• _WHAT IS BEING ASKED_
Copy the material below, starting at the line that contains "Task: Open the FR language dropdown" and going through the last line of the material. Leave out the pictures.

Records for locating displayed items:
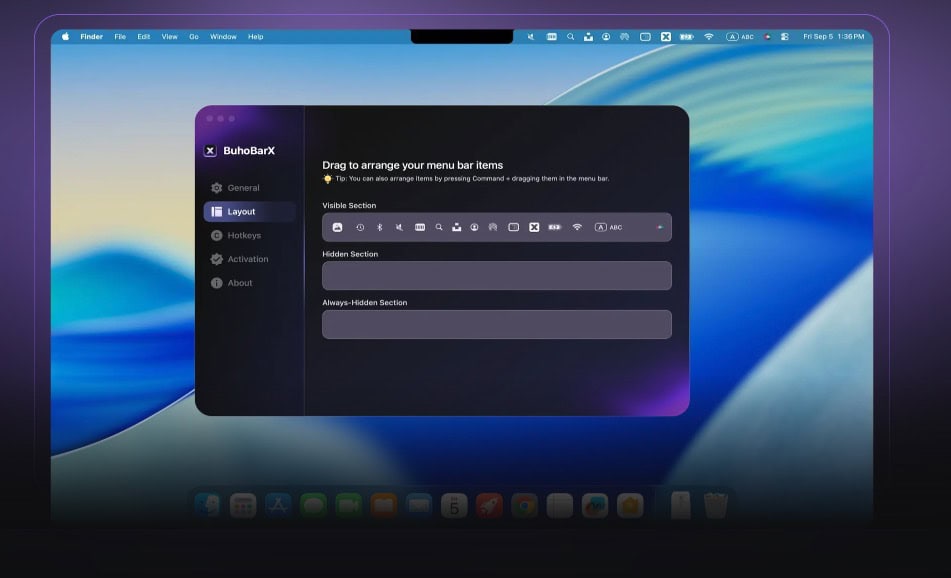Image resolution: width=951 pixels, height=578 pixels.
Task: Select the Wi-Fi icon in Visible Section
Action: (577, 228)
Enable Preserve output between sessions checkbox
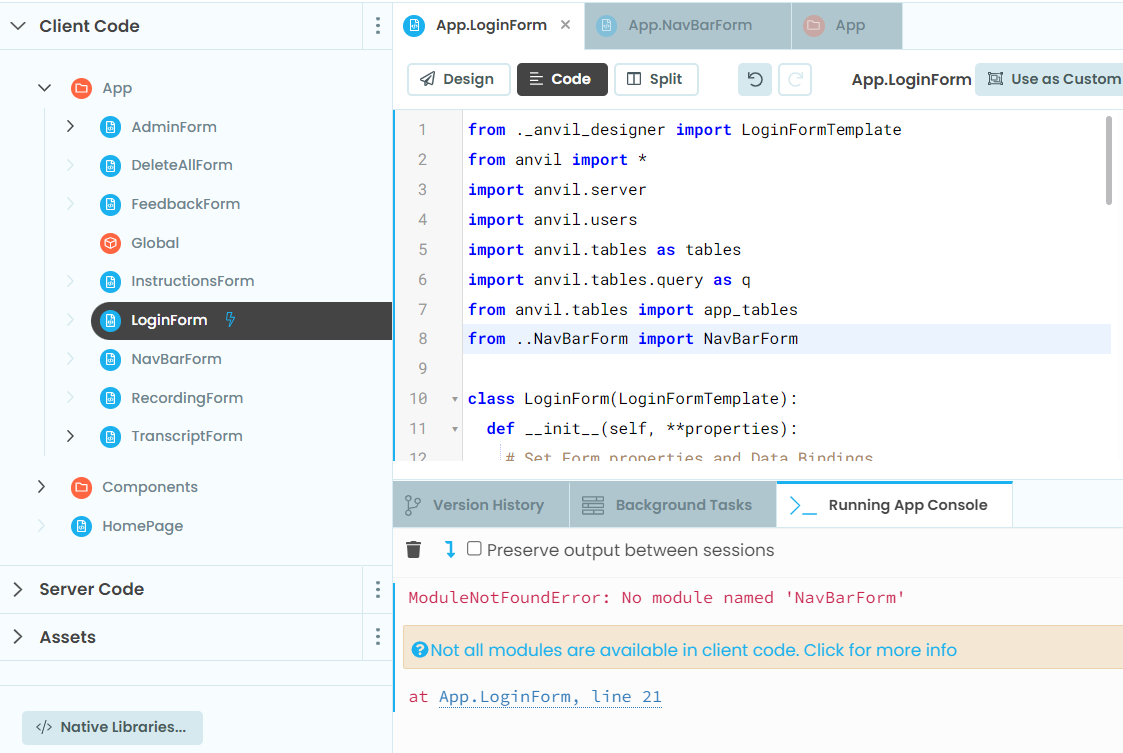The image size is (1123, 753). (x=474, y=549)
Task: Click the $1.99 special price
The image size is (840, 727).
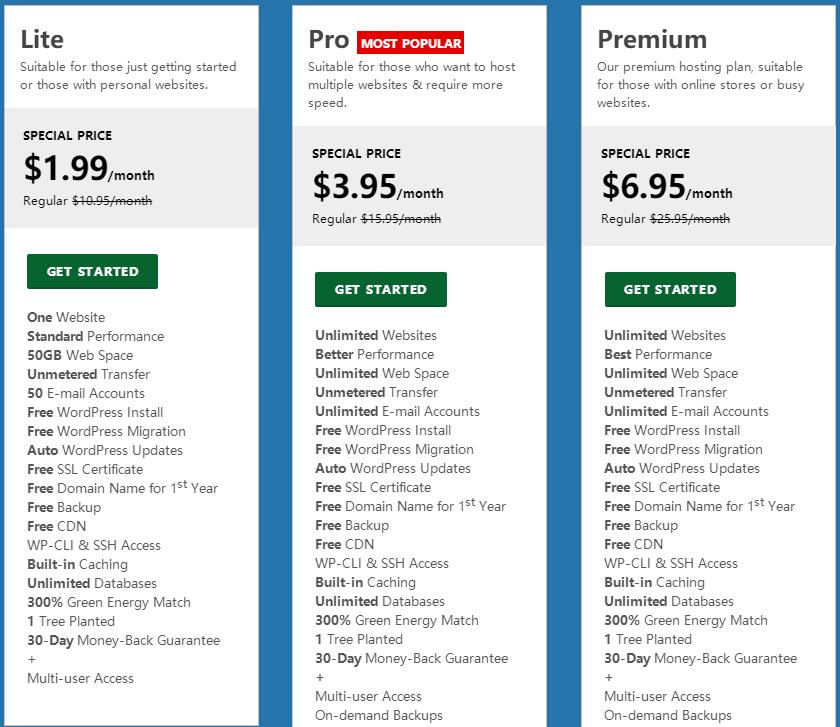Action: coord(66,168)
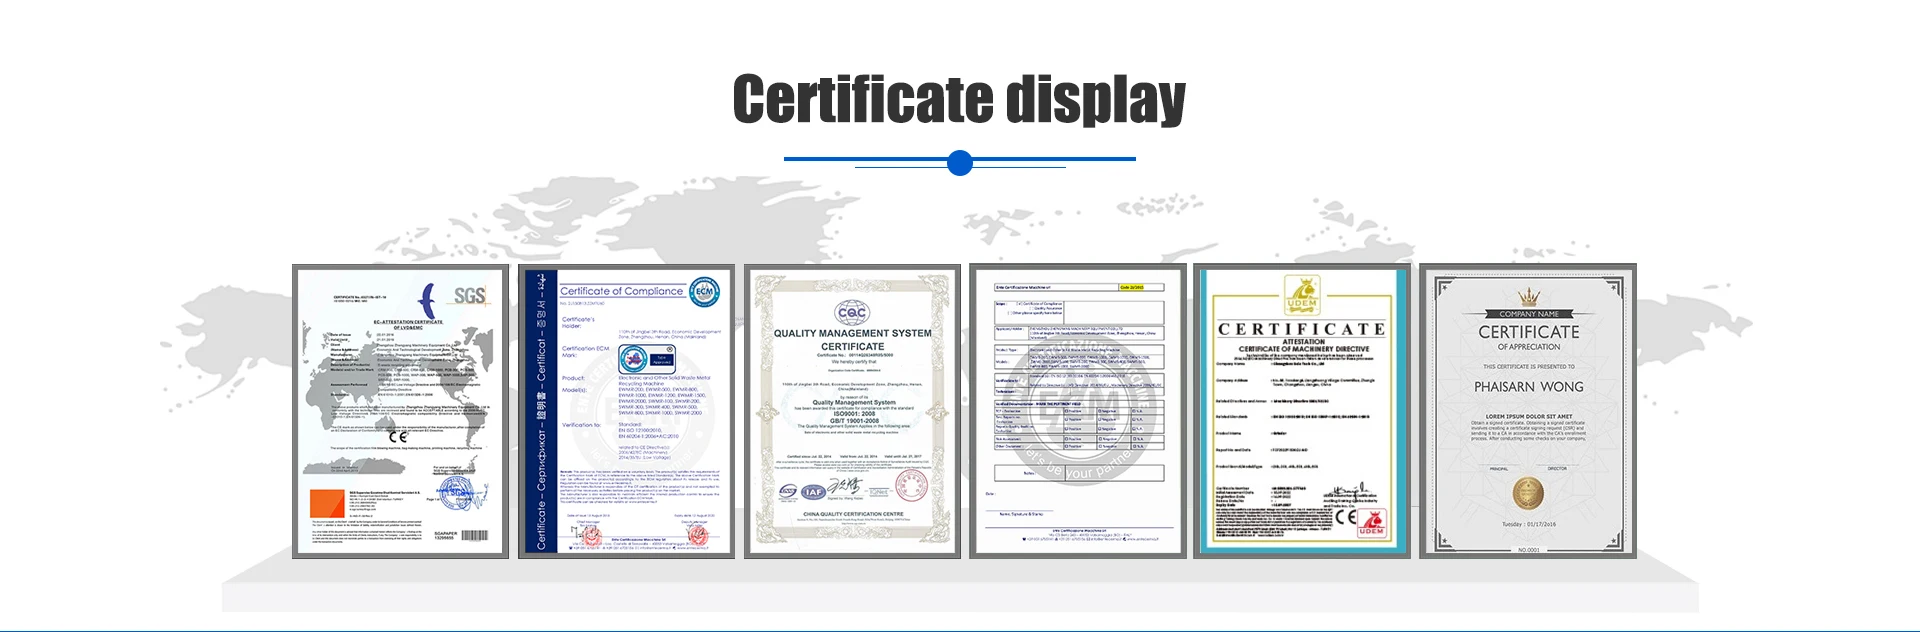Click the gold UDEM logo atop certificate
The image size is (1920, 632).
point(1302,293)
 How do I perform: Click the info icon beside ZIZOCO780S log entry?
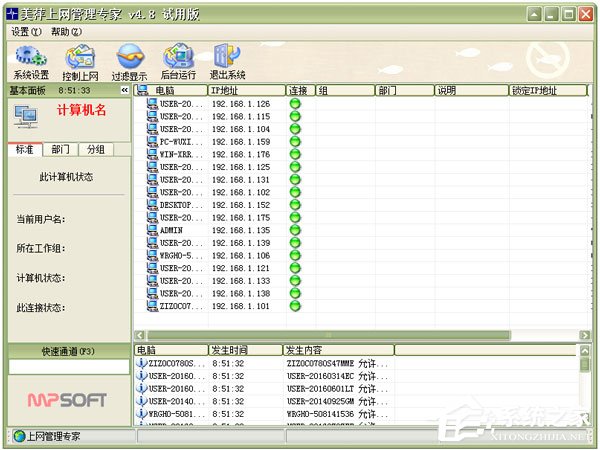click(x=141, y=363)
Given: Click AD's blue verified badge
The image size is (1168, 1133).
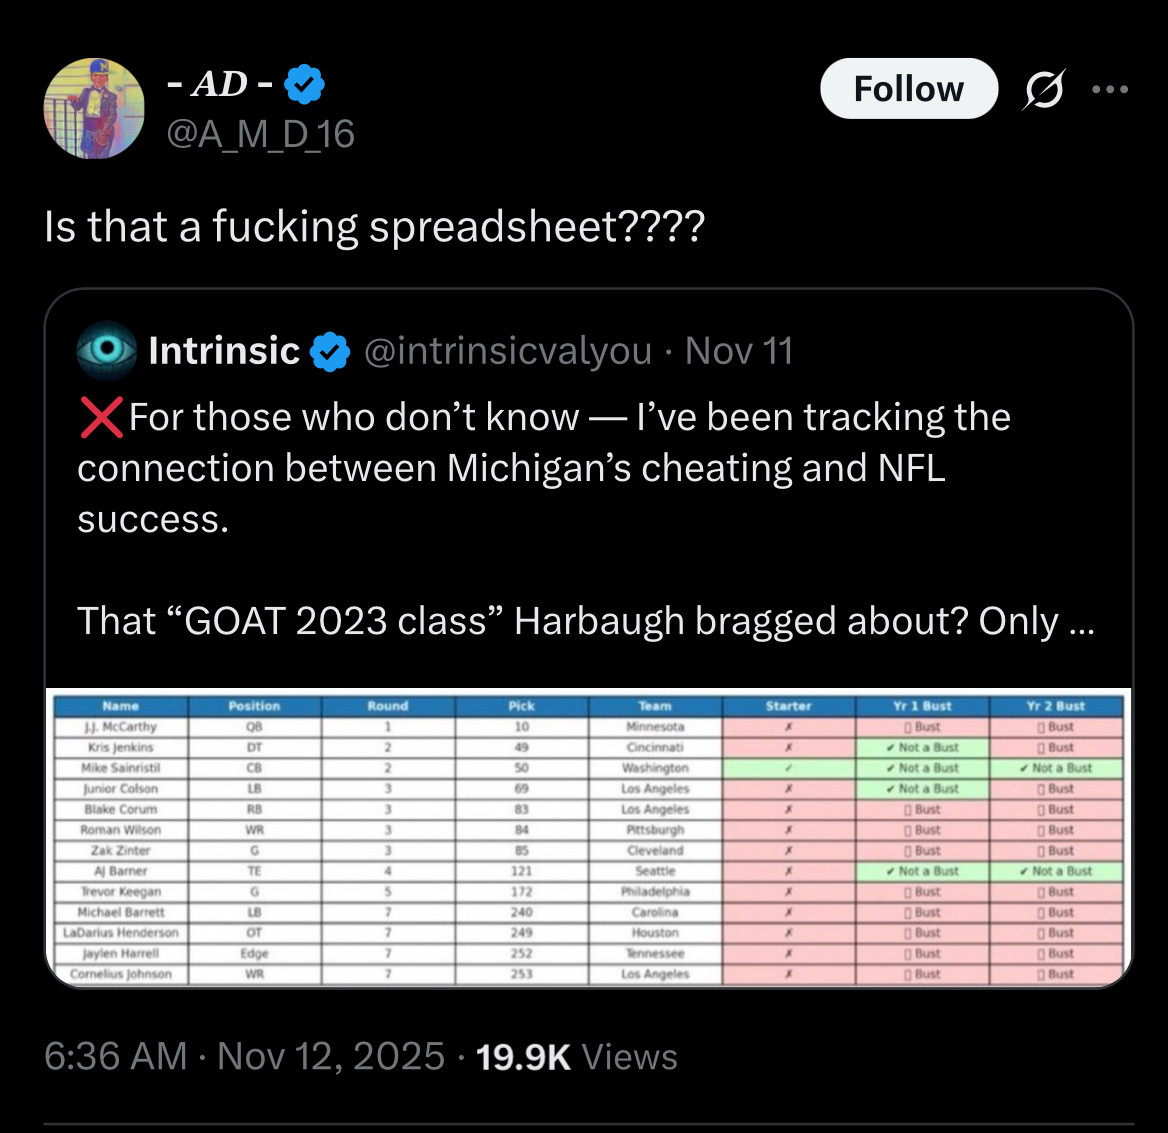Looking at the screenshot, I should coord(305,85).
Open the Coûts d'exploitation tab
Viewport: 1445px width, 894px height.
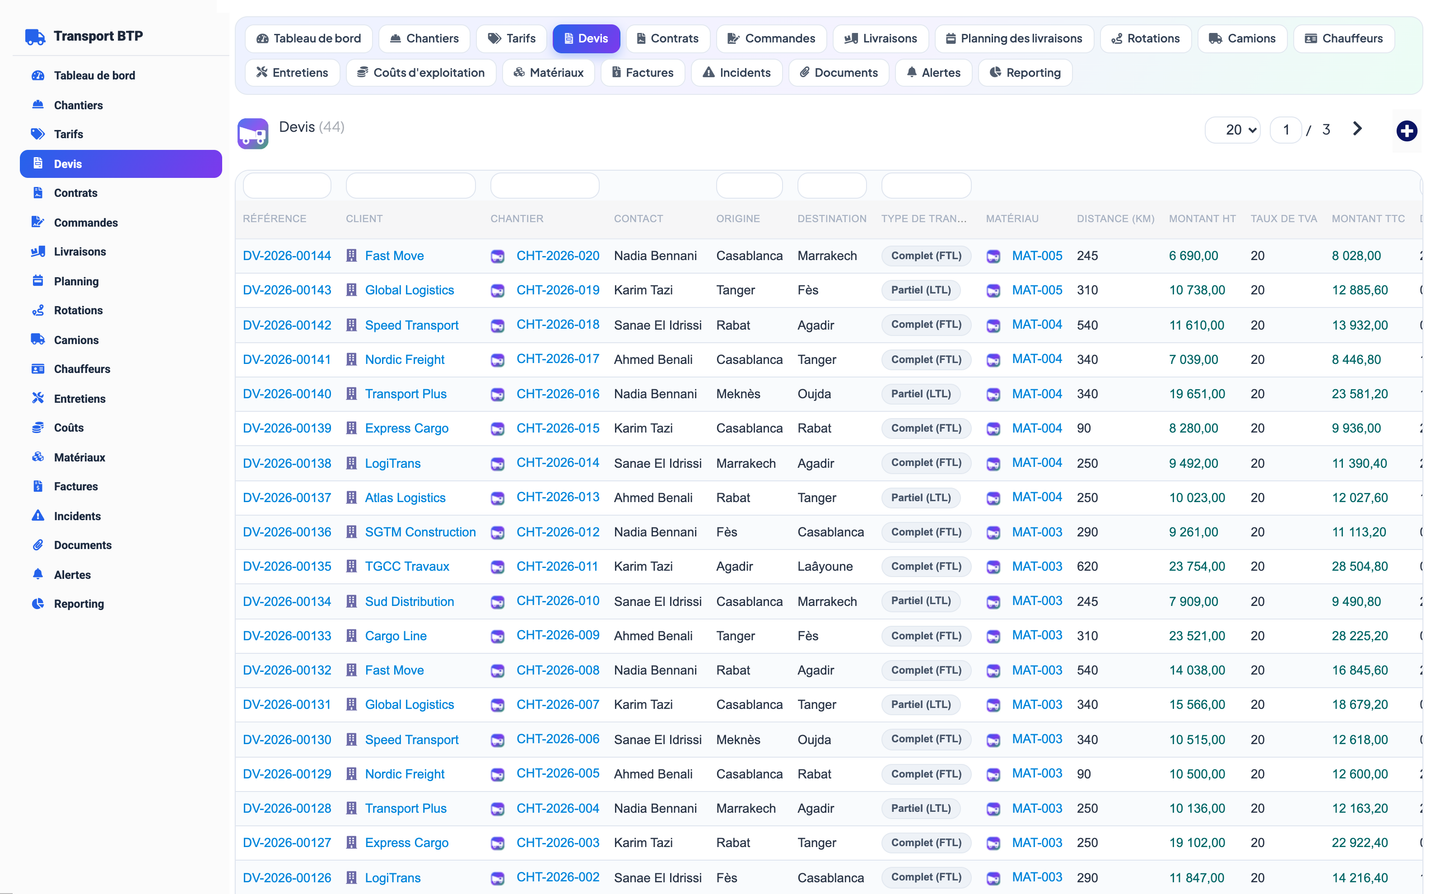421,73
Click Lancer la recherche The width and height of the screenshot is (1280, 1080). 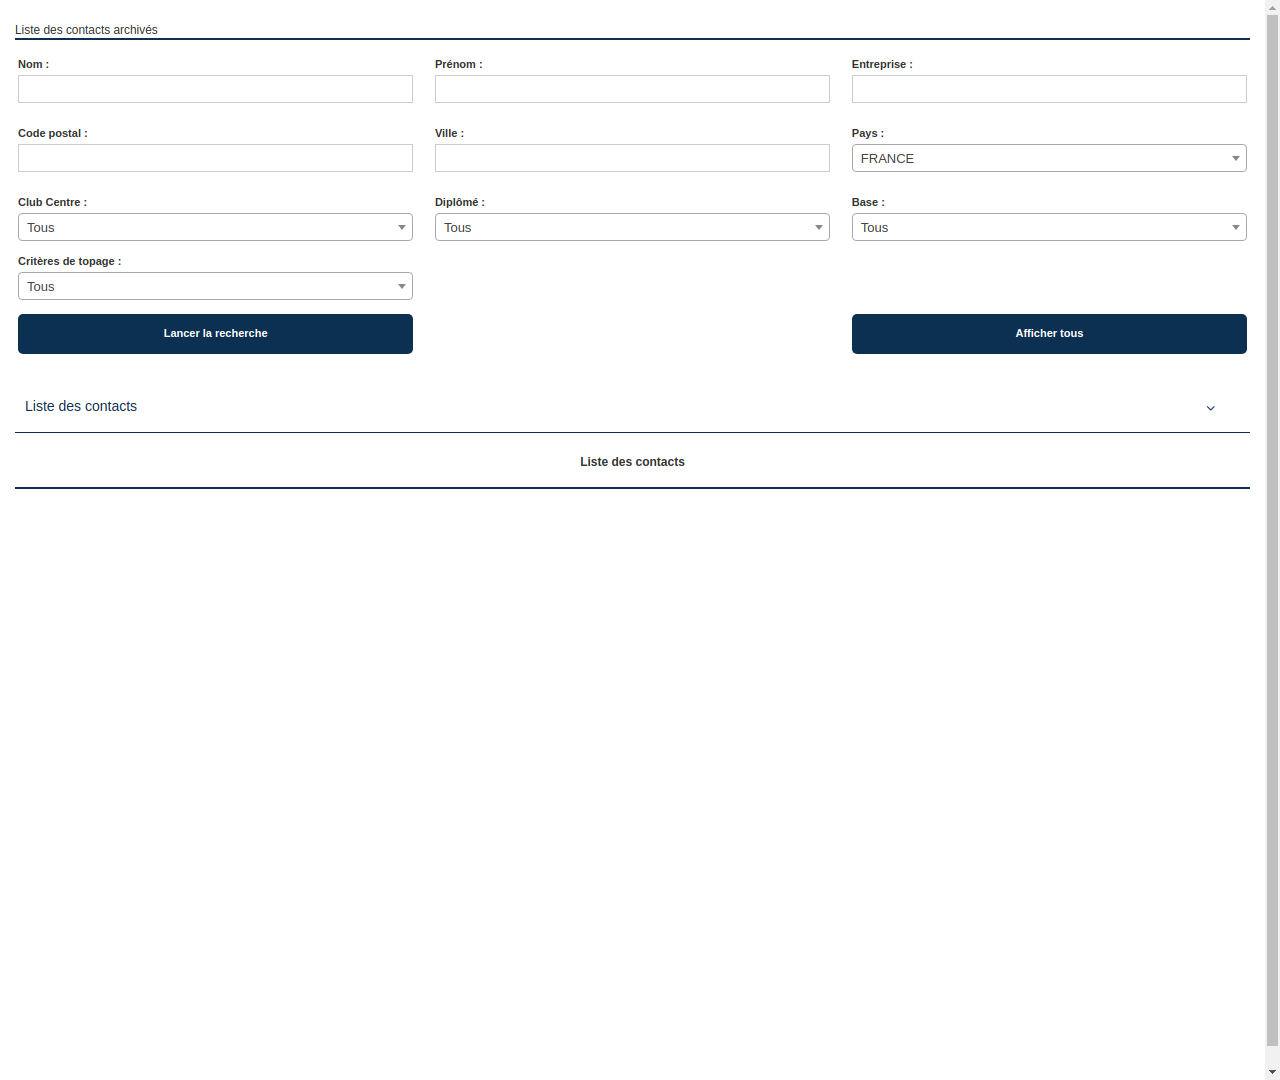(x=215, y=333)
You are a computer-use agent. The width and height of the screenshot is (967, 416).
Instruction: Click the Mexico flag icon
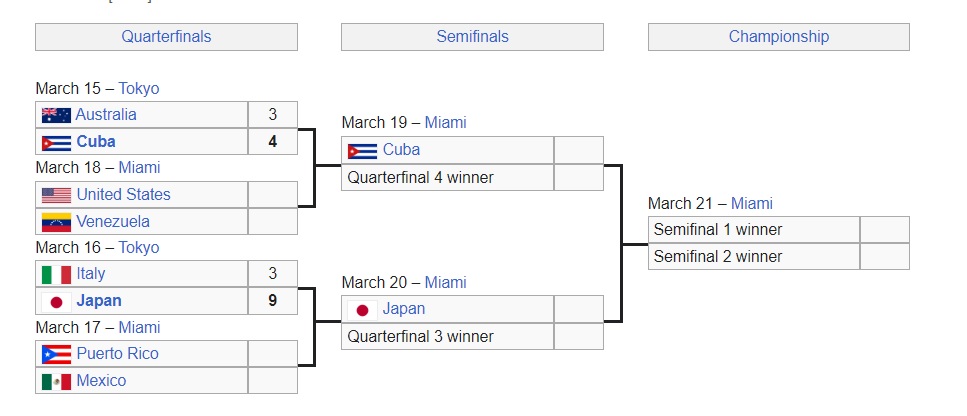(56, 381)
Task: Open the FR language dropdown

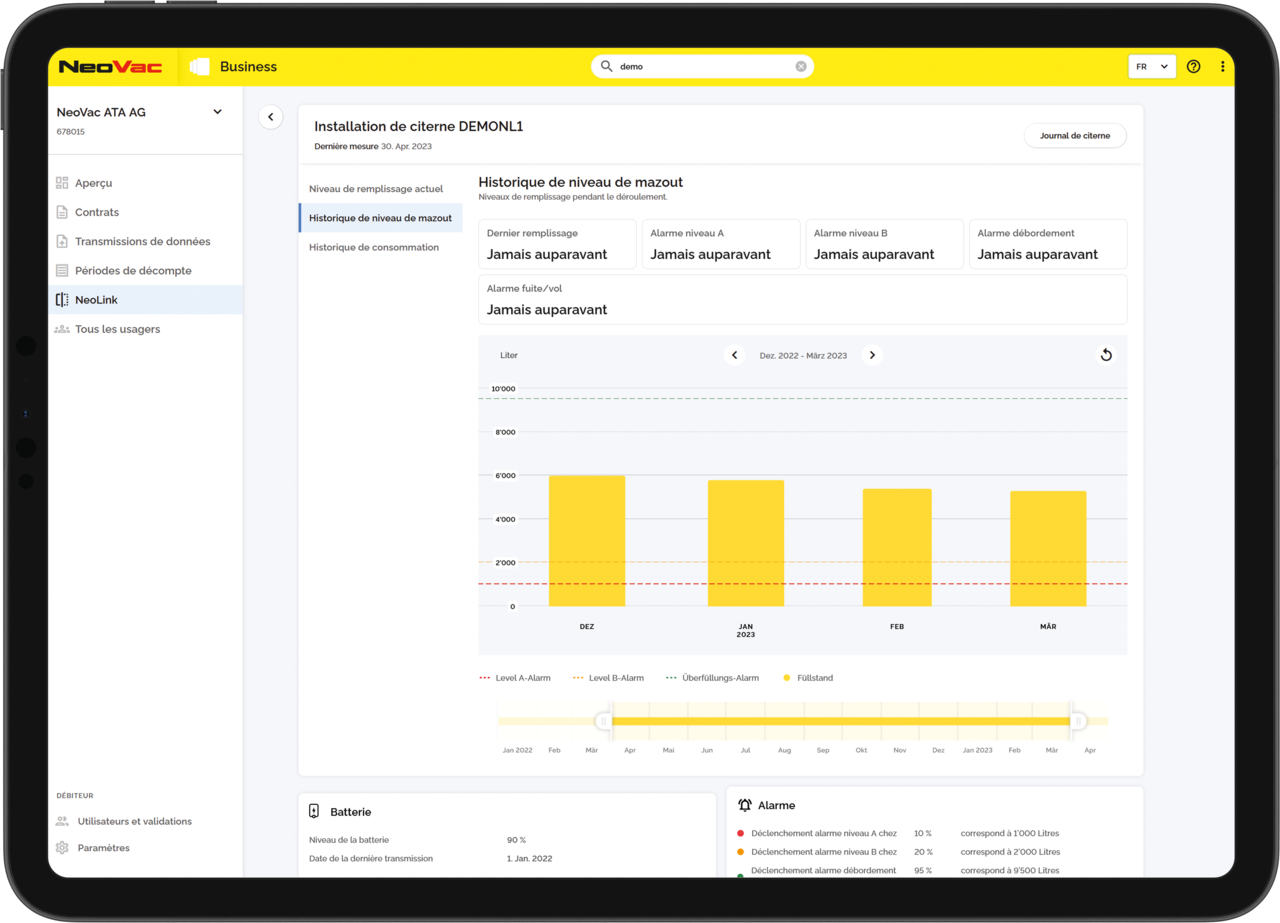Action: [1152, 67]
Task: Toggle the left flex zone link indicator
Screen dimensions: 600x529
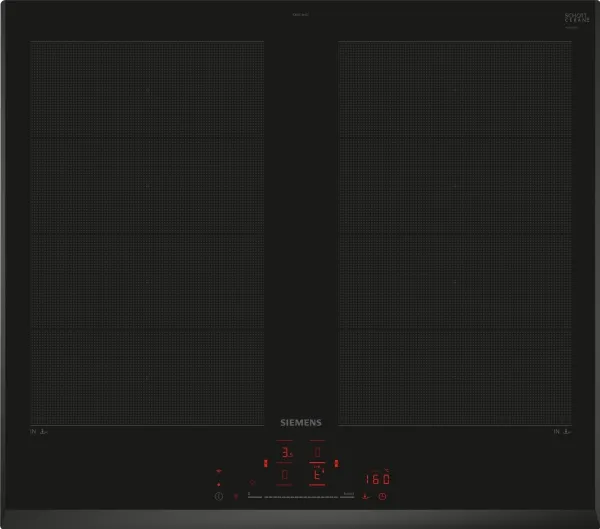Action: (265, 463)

• _SOLUTION TO THIS TASK_
Task: Open the FR language dropdown

Action: [1152, 67]
Task: Toggle the left flex zone link indicator
Screen dimensions: 600x529
Action: (265, 463)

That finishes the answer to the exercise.